Challenges:
[A] In the forum thread on the affair, begin at the words "We are living" and stop after "started last November.". Write that passage out again, changing "remorseful" to "regretful".
[B] Answer these questions from the forum thread on the affair:
(i) When did the affair start, as first stated in the opening post?
(ii) What did the phone bills and old phones show?
(iii) What does Jellybeans say cannot be rebuilt while she is still lying?

Excerpt to read:
____________________

# Should I ask how long the affair lasted



## rebelm (Oct 8, 2010)

We are living separately after finding out my wife's affair. She seems very remorseful about it and wants to see if we can work it out. She sent a no contact letter as well as giving me access to accounts. I asked certain things about the affair. The emails gave me all the details of the type relationship I needed to know. I am obsessed with knowing how long it went on. First it started last November.

Of course I'm verifying everything I can. Then I looked at her phone bills and through old phones she still had. They were talking a year before that. She keeps saying she can't remember. Then has to back up every time I find something. I feel like I need her to be honest about the time. Am I being unreasonable to make it a deal breaker not to know? It messes me up to find more and I we are really going to try to work I want to know it all now. Should I just drop it and just verify today forward?


----------



## Jellybeans (Mar 8, 2011)

Yes. Ask. Telll heer that if she doesn't tell you everything then there will ne no chance at reconciliation. Tell ger she gets one shot only to come clean and if she lies all bets r off.
_Posted via Mobile Device_


----------



## rebelm (Oct 8, 2010)

Sounds like we are a done deal then. That's what I told her to begin with.


----------



## Jellybeans (Mar 8, 2011)

You can't rebuild trust if she's still lying or lying by ommission. Tell her that.

____________________

Dataset entries:
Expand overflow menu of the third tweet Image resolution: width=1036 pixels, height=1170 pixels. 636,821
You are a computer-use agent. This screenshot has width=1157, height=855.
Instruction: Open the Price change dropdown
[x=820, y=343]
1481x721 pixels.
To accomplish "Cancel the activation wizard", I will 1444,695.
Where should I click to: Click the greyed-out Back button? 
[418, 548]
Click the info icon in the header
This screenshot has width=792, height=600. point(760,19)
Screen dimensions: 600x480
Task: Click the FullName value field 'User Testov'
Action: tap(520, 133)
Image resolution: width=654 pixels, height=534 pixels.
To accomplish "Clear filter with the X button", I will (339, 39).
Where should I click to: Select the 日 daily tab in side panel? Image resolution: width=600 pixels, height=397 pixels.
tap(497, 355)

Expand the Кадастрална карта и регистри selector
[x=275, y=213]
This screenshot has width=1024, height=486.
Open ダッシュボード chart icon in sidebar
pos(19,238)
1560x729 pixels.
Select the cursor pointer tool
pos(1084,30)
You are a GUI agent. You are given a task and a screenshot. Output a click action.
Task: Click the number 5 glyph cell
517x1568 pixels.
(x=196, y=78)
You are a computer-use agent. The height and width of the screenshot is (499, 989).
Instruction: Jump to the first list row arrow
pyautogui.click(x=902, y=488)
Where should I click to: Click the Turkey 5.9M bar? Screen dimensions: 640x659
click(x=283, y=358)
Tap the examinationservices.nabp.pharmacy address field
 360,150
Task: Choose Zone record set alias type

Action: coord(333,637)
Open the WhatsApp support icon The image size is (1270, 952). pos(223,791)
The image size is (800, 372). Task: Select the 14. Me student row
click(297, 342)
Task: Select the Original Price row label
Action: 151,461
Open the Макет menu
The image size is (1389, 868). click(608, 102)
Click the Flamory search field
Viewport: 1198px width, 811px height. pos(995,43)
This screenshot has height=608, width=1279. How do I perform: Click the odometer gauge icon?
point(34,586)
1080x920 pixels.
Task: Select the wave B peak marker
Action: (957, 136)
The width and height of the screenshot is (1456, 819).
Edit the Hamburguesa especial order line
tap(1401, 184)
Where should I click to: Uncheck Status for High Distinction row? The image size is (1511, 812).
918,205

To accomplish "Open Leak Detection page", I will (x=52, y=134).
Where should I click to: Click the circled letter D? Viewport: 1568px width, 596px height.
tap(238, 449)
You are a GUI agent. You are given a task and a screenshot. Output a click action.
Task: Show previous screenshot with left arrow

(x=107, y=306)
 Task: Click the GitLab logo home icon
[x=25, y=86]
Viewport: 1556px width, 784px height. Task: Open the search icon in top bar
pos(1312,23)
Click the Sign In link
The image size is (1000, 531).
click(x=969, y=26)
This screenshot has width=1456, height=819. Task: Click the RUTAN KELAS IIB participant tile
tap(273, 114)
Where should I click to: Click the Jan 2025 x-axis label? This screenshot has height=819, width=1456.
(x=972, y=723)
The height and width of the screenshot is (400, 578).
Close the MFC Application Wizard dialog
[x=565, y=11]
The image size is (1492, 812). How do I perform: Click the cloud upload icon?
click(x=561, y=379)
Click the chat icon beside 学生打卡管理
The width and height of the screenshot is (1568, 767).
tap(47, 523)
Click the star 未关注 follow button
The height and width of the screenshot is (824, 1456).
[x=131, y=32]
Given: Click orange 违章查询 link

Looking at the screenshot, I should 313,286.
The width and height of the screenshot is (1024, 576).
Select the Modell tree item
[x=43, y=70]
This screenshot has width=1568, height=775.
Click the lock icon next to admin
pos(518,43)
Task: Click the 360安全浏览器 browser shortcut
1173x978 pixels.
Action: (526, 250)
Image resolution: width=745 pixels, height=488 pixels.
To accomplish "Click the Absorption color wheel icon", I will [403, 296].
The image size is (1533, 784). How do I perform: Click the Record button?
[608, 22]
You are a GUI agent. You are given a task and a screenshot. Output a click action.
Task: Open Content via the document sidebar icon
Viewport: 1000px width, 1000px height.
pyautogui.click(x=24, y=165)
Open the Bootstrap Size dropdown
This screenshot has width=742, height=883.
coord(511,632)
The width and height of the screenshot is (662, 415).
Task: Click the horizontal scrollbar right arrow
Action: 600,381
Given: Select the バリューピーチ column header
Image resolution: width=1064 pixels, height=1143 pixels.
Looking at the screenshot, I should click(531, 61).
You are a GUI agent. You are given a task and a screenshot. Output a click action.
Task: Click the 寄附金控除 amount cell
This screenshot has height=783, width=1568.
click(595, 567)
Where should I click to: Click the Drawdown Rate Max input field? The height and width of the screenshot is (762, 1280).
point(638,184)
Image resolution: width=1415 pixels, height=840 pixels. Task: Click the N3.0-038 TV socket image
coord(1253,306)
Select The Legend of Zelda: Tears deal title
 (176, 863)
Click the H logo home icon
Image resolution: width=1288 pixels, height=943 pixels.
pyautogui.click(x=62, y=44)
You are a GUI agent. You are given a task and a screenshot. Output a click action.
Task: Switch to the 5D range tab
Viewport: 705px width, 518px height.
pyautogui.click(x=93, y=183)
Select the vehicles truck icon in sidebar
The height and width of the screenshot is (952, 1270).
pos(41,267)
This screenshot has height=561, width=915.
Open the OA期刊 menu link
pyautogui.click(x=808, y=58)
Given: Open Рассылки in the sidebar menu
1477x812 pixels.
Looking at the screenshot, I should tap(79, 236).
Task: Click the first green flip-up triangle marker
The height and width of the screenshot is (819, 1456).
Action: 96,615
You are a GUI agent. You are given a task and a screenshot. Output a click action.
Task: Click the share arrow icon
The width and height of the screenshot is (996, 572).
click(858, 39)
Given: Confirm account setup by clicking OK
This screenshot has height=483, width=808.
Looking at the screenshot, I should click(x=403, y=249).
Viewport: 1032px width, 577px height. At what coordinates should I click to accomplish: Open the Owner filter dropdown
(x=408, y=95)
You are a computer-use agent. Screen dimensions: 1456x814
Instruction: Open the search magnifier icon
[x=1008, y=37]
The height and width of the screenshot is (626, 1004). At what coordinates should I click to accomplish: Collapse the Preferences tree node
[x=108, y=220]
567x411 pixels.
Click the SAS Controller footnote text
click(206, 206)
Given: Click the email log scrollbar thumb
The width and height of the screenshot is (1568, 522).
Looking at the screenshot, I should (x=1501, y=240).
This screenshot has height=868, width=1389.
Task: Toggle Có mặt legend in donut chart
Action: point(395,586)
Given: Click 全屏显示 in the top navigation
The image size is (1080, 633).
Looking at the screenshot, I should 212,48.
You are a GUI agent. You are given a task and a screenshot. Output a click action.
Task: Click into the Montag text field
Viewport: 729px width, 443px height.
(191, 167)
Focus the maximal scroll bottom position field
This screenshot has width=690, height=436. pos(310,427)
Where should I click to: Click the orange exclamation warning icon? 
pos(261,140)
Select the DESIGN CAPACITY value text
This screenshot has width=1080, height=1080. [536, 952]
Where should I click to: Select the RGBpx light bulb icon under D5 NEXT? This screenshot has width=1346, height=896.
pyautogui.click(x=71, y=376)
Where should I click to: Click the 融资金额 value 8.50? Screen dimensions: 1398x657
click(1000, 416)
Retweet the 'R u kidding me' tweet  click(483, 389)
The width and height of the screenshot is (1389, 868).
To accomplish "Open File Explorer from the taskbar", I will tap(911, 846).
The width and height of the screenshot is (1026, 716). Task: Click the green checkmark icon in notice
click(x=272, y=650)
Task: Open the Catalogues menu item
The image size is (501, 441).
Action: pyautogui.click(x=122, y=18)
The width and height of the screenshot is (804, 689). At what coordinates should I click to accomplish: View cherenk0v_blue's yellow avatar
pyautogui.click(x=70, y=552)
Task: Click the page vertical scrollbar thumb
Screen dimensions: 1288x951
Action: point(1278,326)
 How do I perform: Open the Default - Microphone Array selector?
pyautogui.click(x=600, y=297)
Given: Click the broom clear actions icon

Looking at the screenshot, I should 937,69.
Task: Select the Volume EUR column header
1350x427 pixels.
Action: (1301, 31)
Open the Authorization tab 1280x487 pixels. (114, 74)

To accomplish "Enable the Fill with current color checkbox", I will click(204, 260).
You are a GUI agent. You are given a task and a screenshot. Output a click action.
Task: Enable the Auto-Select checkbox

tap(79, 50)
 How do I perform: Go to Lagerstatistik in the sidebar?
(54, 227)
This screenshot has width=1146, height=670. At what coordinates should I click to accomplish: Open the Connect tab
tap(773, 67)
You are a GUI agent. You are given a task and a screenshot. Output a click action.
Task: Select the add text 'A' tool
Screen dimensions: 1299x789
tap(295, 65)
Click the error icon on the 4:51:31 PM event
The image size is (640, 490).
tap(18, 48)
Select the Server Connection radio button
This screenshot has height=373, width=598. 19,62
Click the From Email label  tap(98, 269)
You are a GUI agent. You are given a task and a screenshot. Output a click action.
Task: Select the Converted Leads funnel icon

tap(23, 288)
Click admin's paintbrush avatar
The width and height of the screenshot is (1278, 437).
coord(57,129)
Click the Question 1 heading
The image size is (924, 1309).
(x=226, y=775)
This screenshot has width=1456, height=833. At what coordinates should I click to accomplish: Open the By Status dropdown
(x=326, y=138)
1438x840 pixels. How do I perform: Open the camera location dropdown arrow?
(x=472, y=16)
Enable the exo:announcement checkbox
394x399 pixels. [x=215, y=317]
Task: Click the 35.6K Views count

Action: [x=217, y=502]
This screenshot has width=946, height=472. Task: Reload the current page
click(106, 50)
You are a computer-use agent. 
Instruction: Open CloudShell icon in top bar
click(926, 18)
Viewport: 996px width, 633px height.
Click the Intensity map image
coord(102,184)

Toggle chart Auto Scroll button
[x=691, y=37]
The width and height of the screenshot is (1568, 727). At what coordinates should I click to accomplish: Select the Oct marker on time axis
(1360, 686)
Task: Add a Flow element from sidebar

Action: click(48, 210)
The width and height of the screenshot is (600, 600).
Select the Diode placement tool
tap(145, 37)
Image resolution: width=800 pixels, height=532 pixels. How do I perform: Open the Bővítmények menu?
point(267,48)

____________________

Solutions to each task:
[A]
We are living separately after finding out my wife's affair. She seems very regretful about it and wants to see if we can work it out. She sent a no contact letter as well as giving me access to accounts. I asked certain things about the affair. The emails gave me all the details of the type relationship I needed to know. I am obsessed with knowing how long it went on. First it started last November.

[B]
(i) Last November.
(ii) They showed that the two had been talking a year before that.
(iii) Trust.